What you will do =
Set down, exactly and only, everything from the line containing "Instruction: Open the" down to the line containing "Task: Open customer link Priya Nair" in the data below; the pictures are not part of the copy.

Data records =
'''

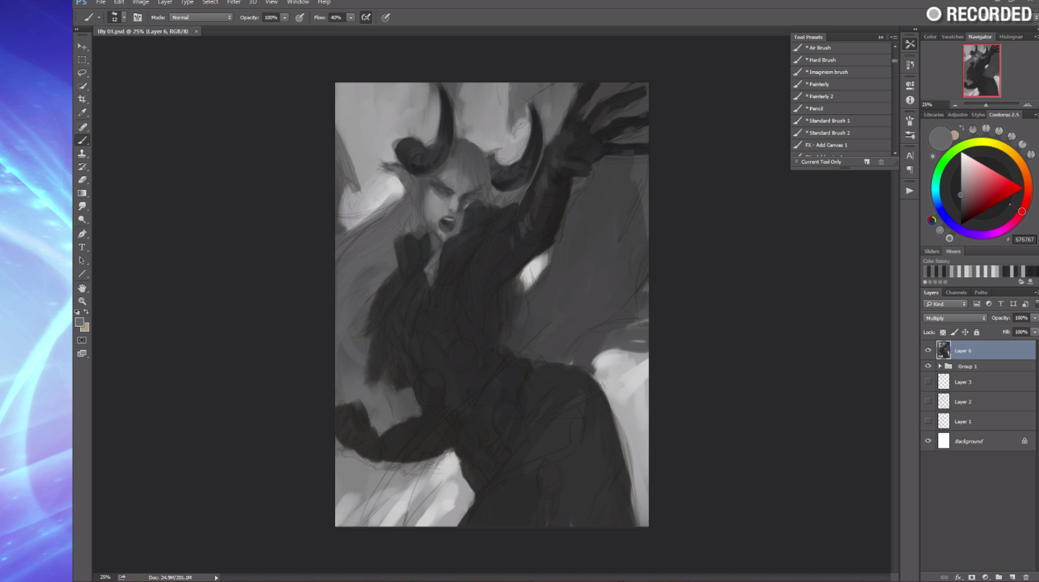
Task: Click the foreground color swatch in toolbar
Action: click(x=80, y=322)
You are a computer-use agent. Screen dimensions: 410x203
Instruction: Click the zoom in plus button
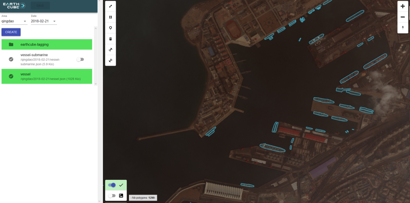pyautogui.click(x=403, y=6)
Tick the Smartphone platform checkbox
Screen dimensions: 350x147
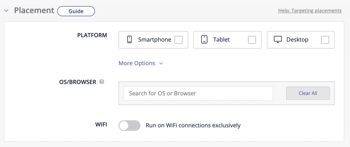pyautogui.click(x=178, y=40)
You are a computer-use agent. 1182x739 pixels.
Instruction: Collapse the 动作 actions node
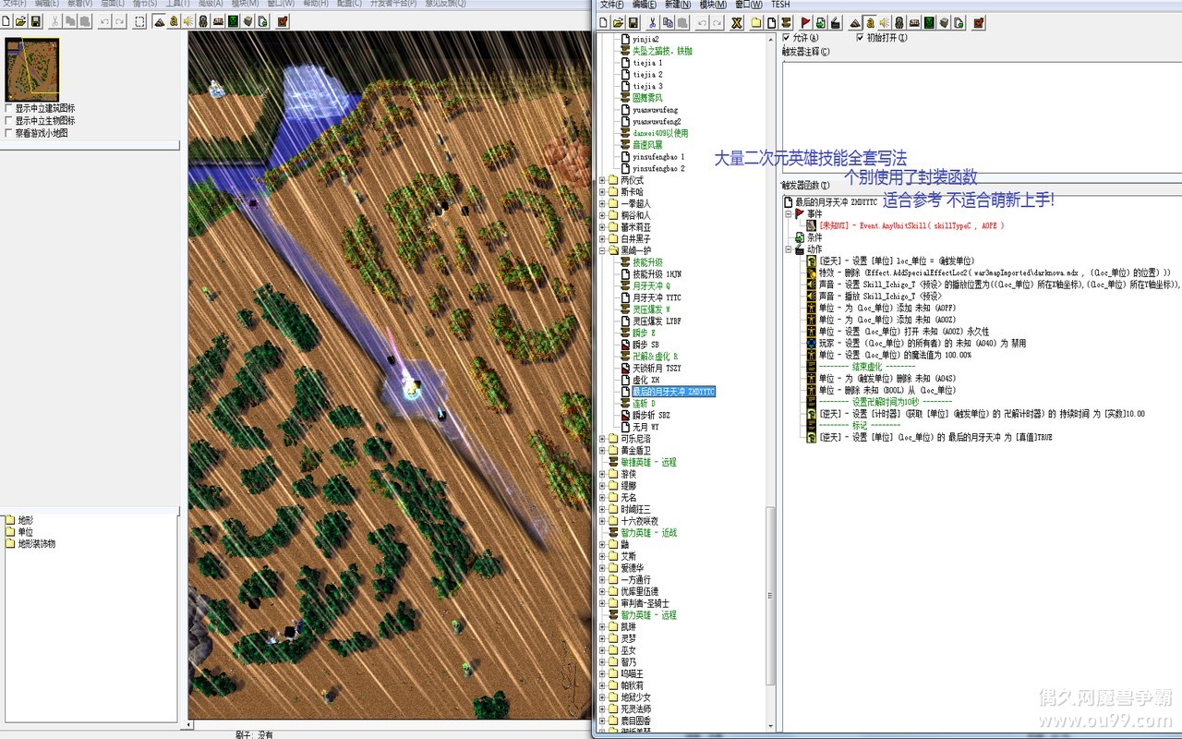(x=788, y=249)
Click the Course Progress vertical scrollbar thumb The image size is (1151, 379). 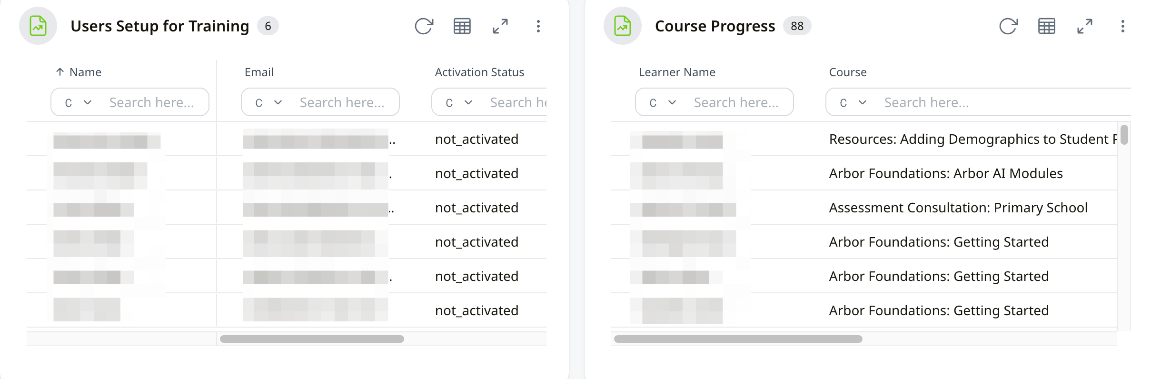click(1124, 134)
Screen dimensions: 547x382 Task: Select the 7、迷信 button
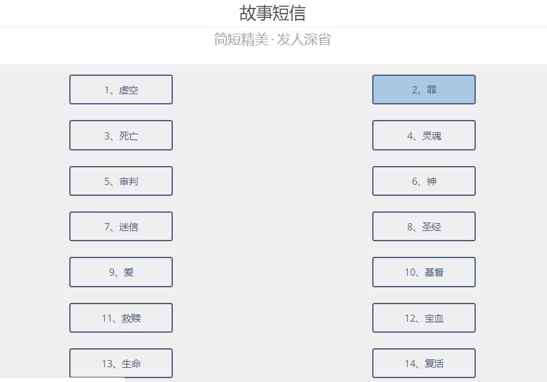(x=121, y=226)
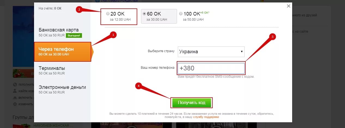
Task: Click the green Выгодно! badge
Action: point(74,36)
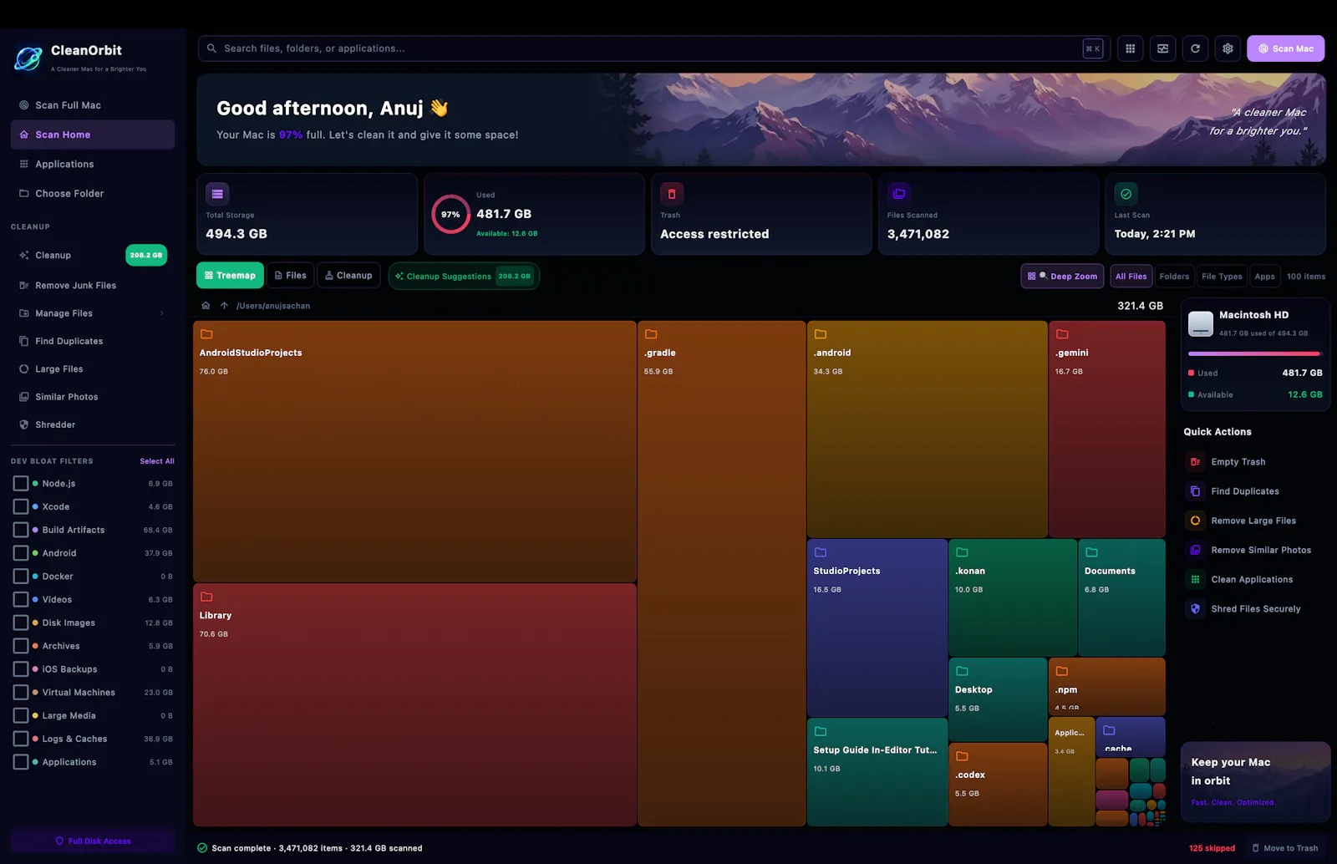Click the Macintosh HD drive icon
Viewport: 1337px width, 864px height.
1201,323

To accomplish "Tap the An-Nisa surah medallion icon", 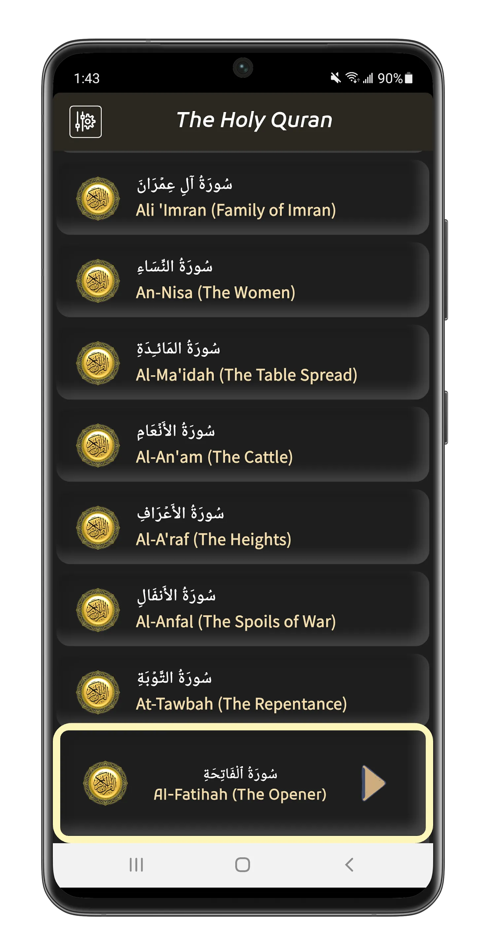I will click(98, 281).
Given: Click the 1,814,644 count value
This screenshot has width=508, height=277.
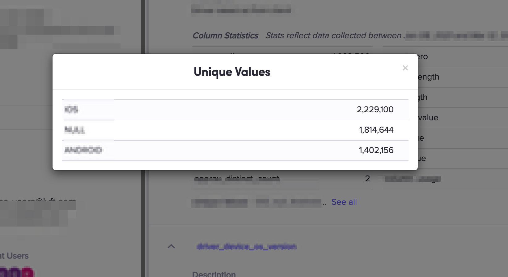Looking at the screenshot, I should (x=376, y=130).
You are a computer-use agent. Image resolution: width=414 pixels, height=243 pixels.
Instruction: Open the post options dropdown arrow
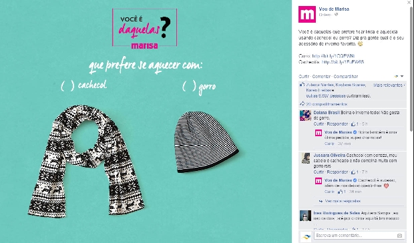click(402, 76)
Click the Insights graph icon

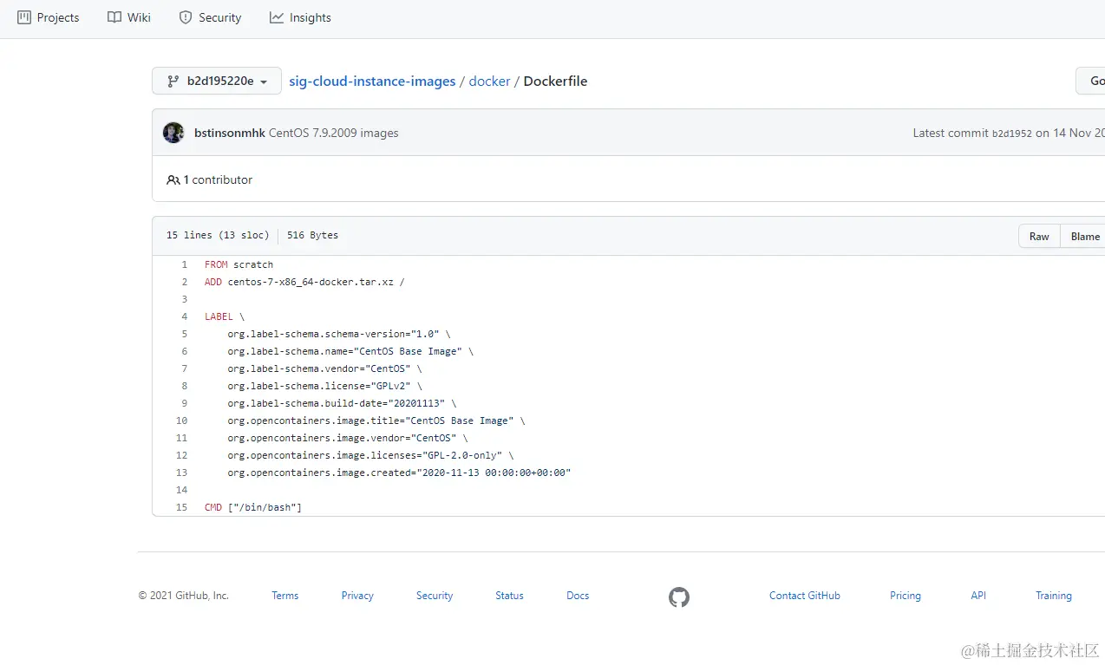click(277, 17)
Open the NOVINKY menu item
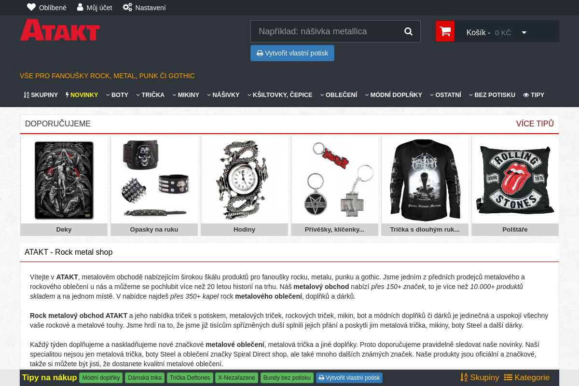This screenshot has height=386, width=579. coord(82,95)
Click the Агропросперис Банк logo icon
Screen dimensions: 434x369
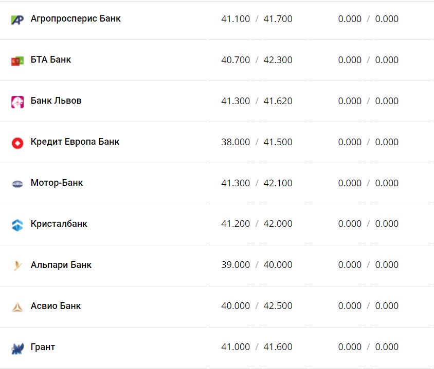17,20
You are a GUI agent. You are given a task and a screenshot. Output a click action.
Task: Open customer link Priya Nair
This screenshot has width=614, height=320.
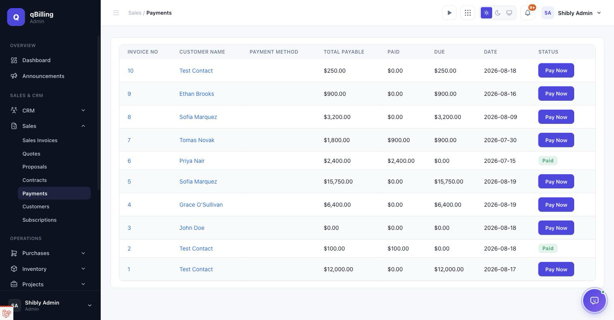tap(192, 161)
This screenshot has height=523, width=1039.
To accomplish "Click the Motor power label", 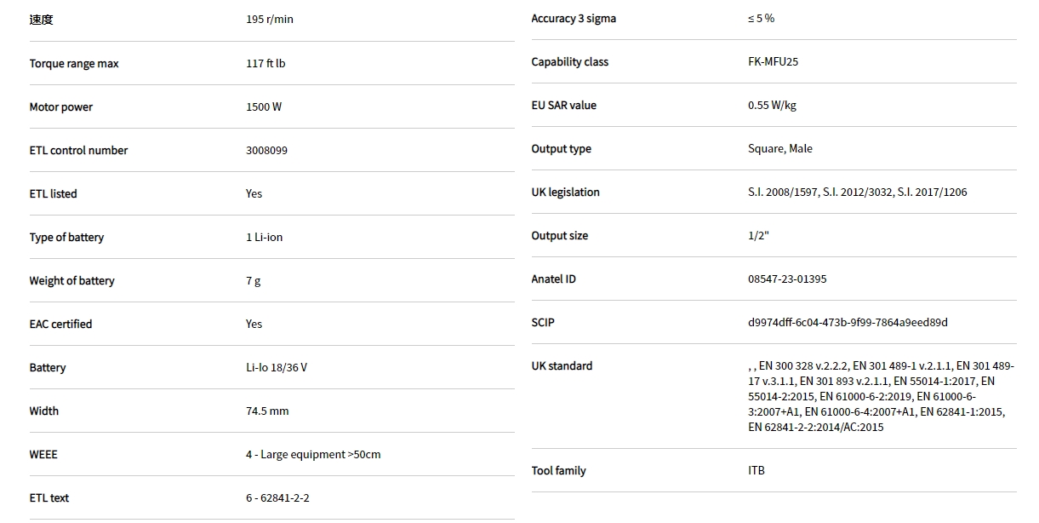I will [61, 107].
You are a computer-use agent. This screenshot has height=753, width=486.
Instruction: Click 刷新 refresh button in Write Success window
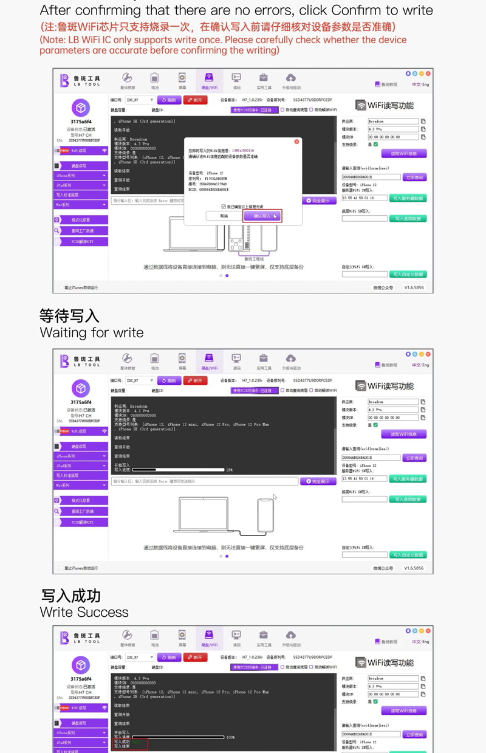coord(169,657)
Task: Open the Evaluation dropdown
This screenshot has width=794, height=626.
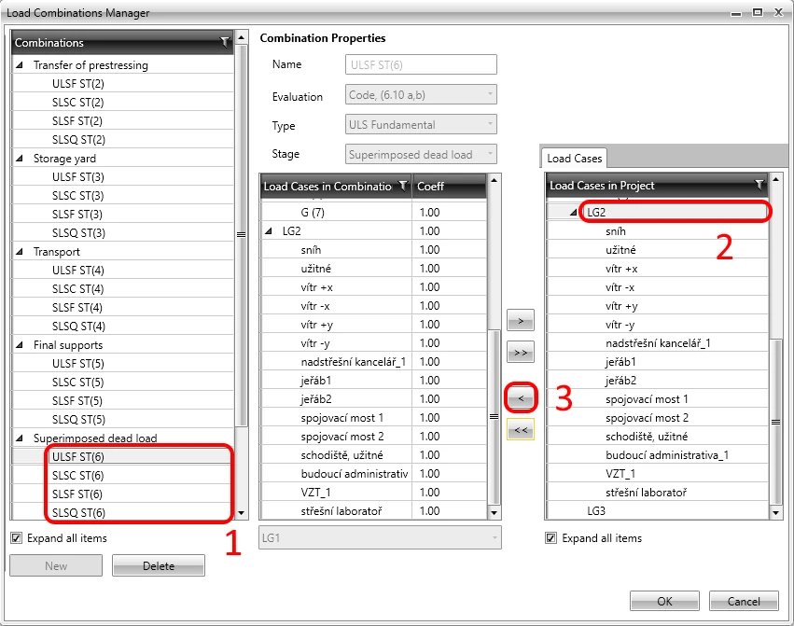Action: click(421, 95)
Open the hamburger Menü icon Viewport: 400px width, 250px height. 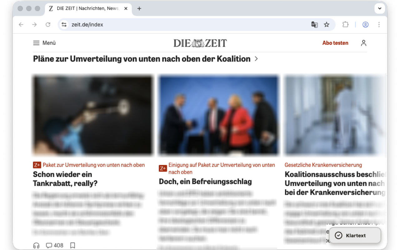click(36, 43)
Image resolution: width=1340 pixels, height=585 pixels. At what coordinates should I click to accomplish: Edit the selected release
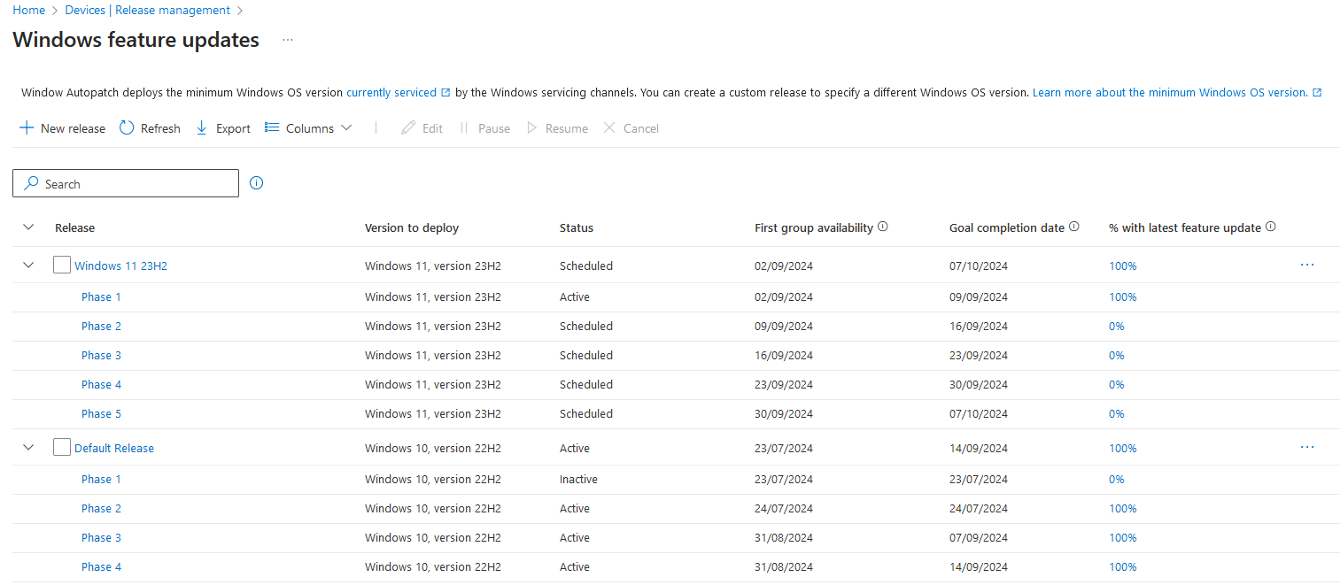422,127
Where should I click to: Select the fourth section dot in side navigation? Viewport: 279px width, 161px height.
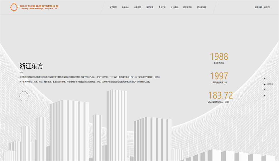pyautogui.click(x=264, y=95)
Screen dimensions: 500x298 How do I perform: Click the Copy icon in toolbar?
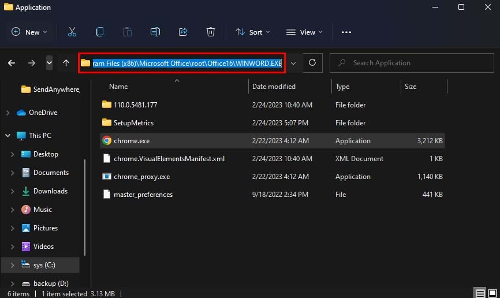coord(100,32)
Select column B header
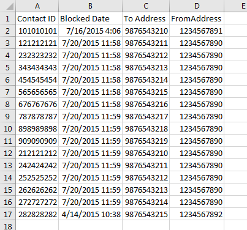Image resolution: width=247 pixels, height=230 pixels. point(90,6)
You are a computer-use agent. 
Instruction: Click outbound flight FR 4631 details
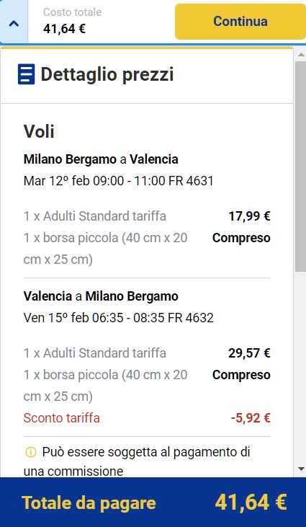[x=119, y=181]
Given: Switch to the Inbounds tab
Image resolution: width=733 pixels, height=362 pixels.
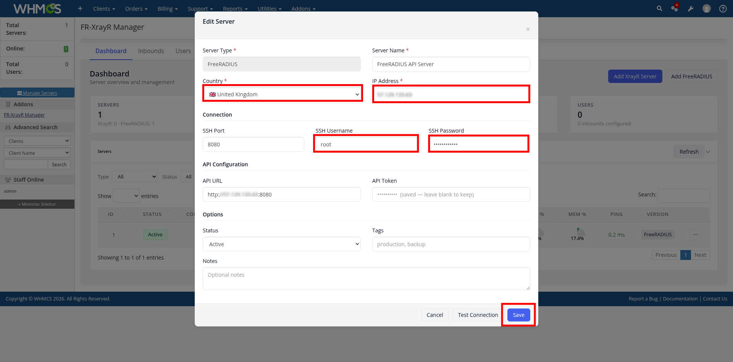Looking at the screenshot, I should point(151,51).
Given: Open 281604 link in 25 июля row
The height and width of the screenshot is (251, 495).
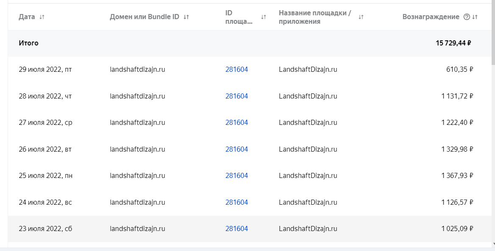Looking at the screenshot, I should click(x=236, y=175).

'''

Task output =
Instruction: Open the post options dropdown arrow
click(402, 76)
Click the Insights graph icon

click(277, 17)
Open the NOVINKY menu item
This screenshot has height=386, width=579. coord(82,95)
Click the Агропросперис Банк logo icon
Screen dimensions: 434x369
17,20
You are a GUI agent. You are given a task and a screenshot. Output a click action.
Task: Open customer link Priya Nair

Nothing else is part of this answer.